Translation: Original comment published in Finnish on 5/23/2023 at 12:04 pm.

On Tuesday, Nightingale Health announced that the Finnish Patent and Registration Office (PRH) has granted six new patents for the company’s technology in recent months. The patents are related to predicting the risk of disease and death. We believe that the patents reinforce Nightingale's already strong technological and scientific position. However, the big picture in the investment story still relates to commercialization progress, on which we do not expect new patents to have a significant impact.

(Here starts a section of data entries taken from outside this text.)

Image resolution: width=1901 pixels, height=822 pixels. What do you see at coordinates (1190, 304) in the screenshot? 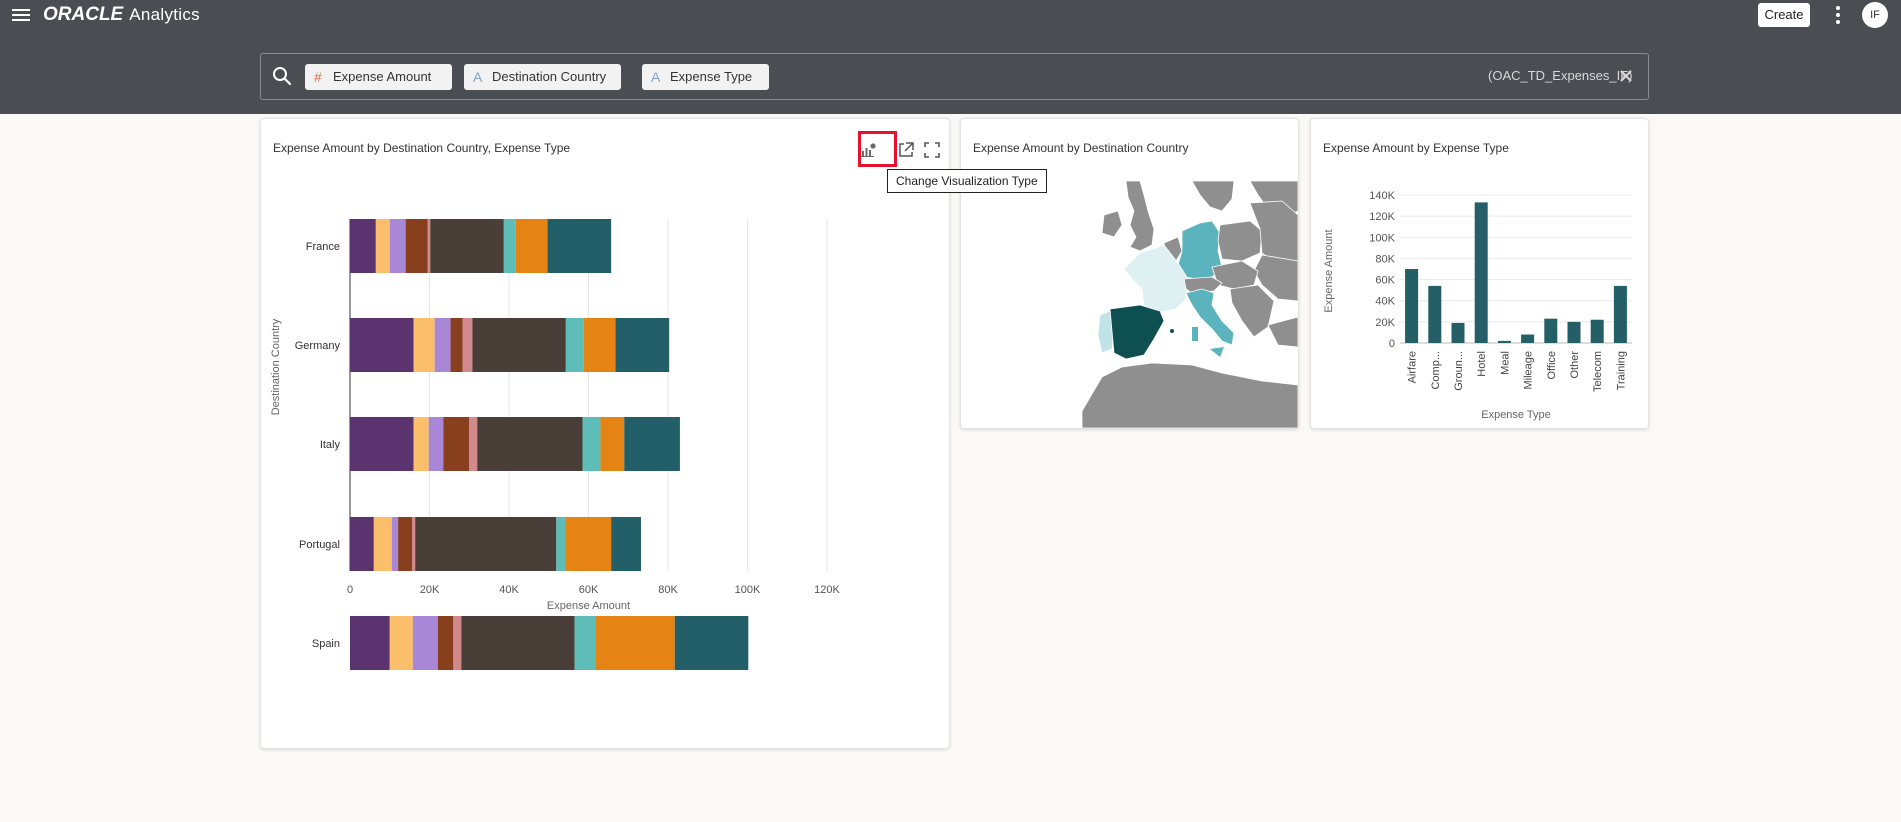
I see `europe-map` at bounding box center [1190, 304]. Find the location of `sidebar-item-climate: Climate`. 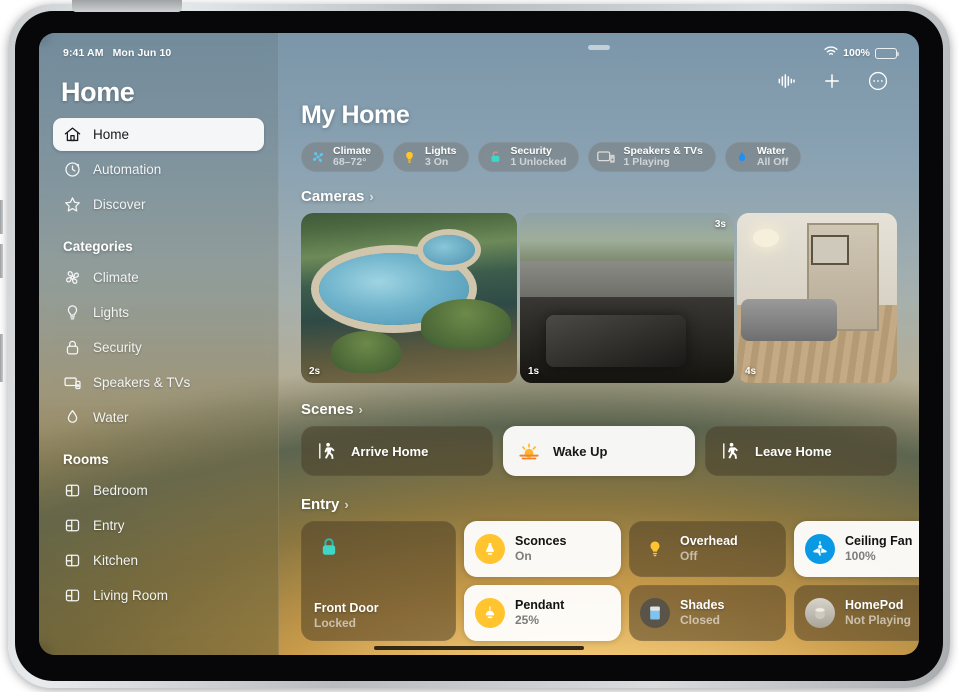

sidebar-item-climate: Climate is located at coordinates (158, 278). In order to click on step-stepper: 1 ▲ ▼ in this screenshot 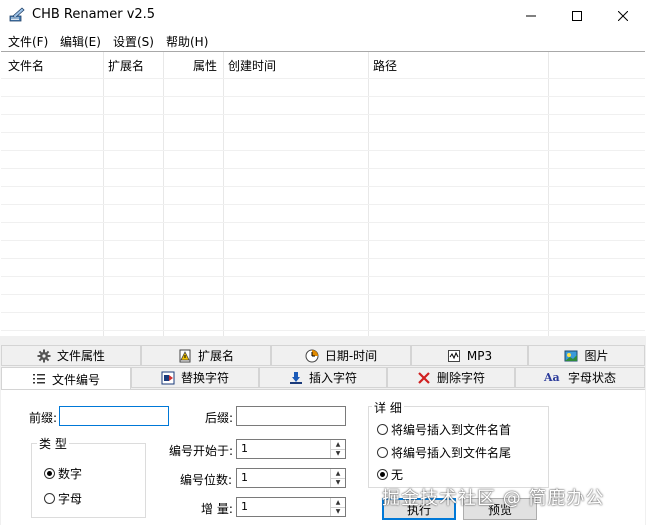, I will do `click(291, 507)`.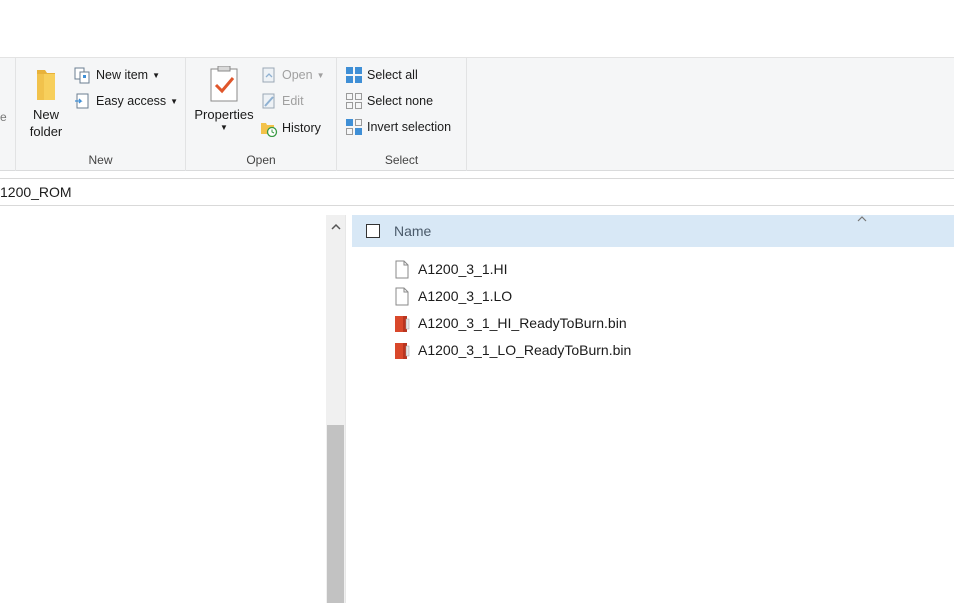 Image resolution: width=954 pixels, height=603 pixels. What do you see at coordinates (224, 114) in the screenshot?
I see `properties-label: Properties` at bounding box center [224, 114].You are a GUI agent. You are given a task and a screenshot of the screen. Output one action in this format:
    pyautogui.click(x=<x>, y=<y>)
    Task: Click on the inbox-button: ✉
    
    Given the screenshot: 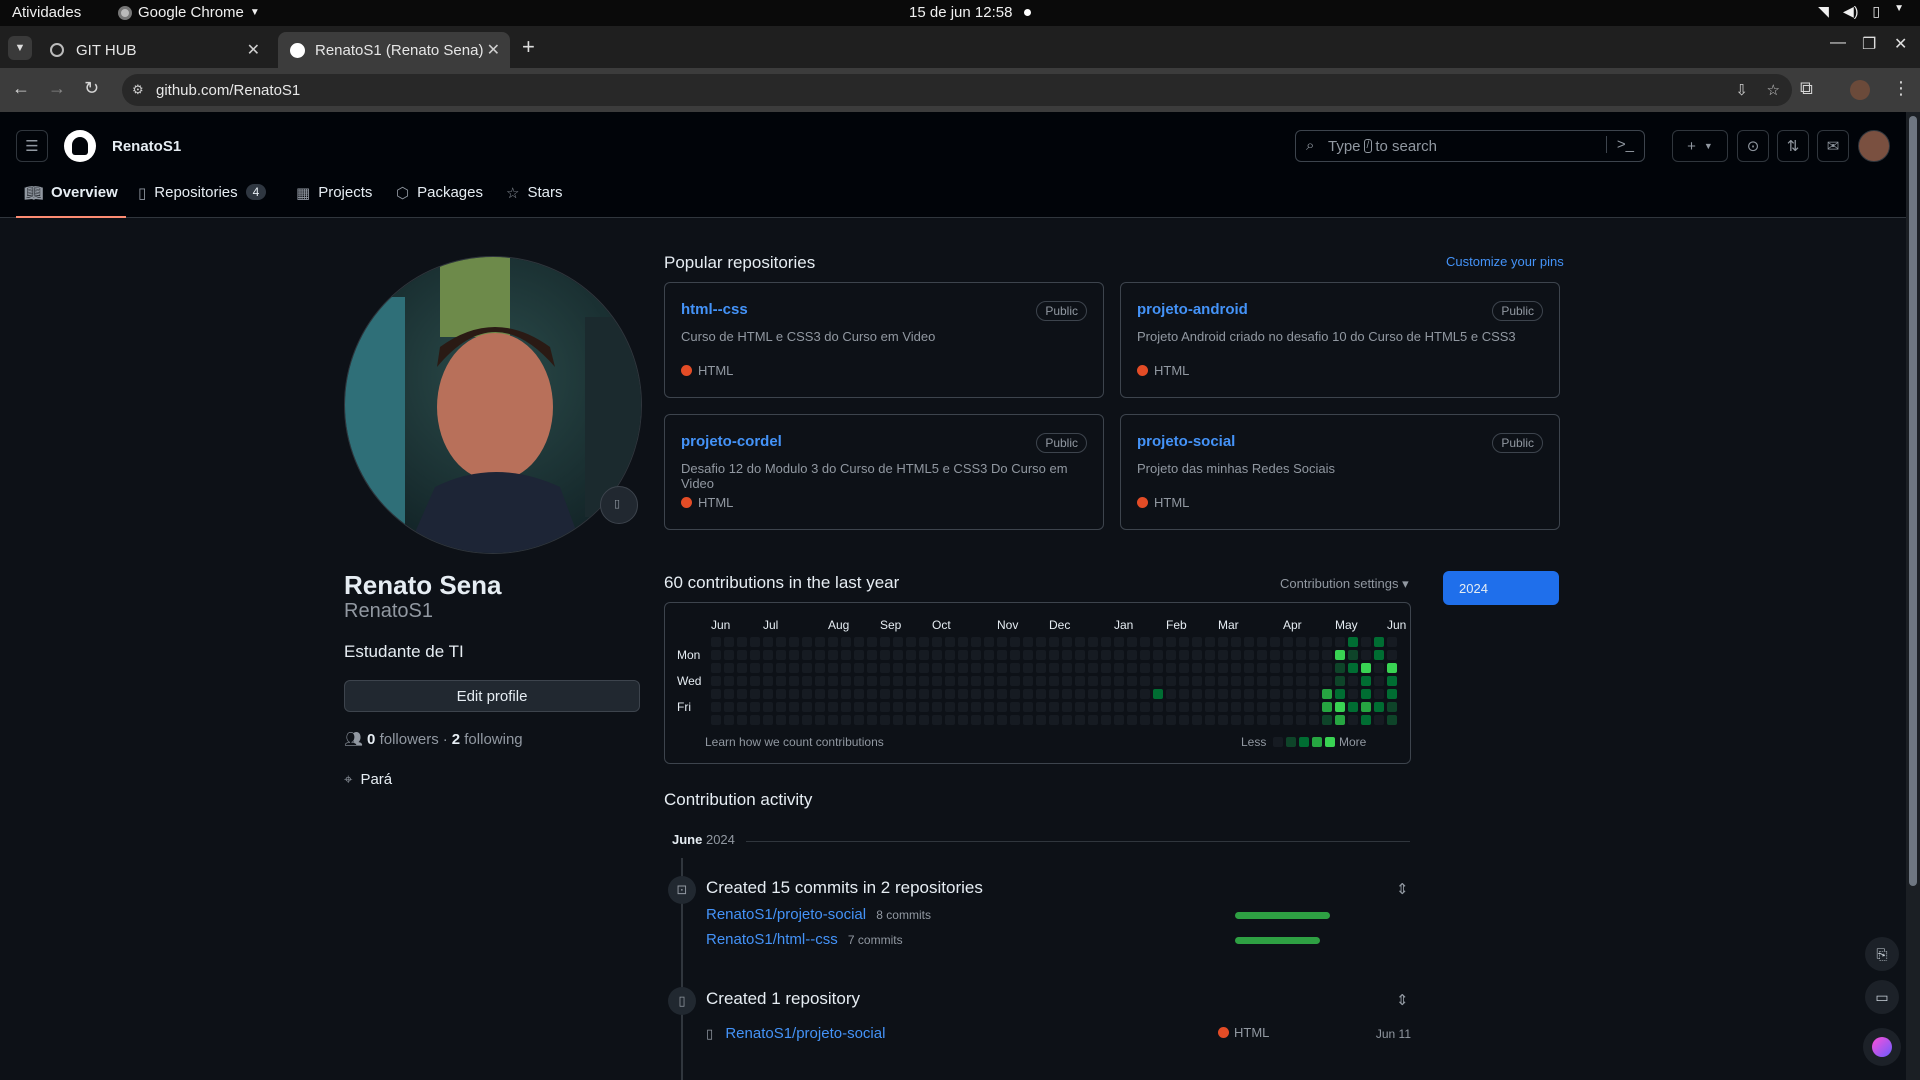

Technology patented to determine risks of disease and death

The scientific basis for Nightingale's technology has been established over a long period of time in studies where the company's technology has been proven to predict the risk of developing several diseases from a single blood sample. According to the company, the new patents complement the company’s existing regulatory approvals and broad scientific validation. Four of the new patents relate to determining whether an individual is at risk of developing renal disease, atrial fibrillation, digestive system disease, and pre-eclampsia. Two of the patents concern the risk of dying from breast cancer and prostate cancer. Nightingale also said that it has several other patent applications pending at the PRH and that it plans to expand its patents internationally. We believe that the patenting of technology reinforces Nightingale's already strong technological and scientific validation position.

Investment story continues to rely on long-term commercial successes

Nightingale's investment story relies heavily on success in technology commercialization, which saw the first clear growth leap in its latest earnings report, which we commented on here. Continued strong growth will require the company to secure new commercial contracts, which it is working on during the current financial year. Growth opportunities rely on the penetration of the company's technology-enabled consumer services and success in integrating these services with existing healthcare providers' blood sample streams. However, there have been no large-scale successes yet. Investors must believe in a commercial breakthrough of the company's technology over the next decade, have a very long investment horizon and be prepared to lose the invested capital.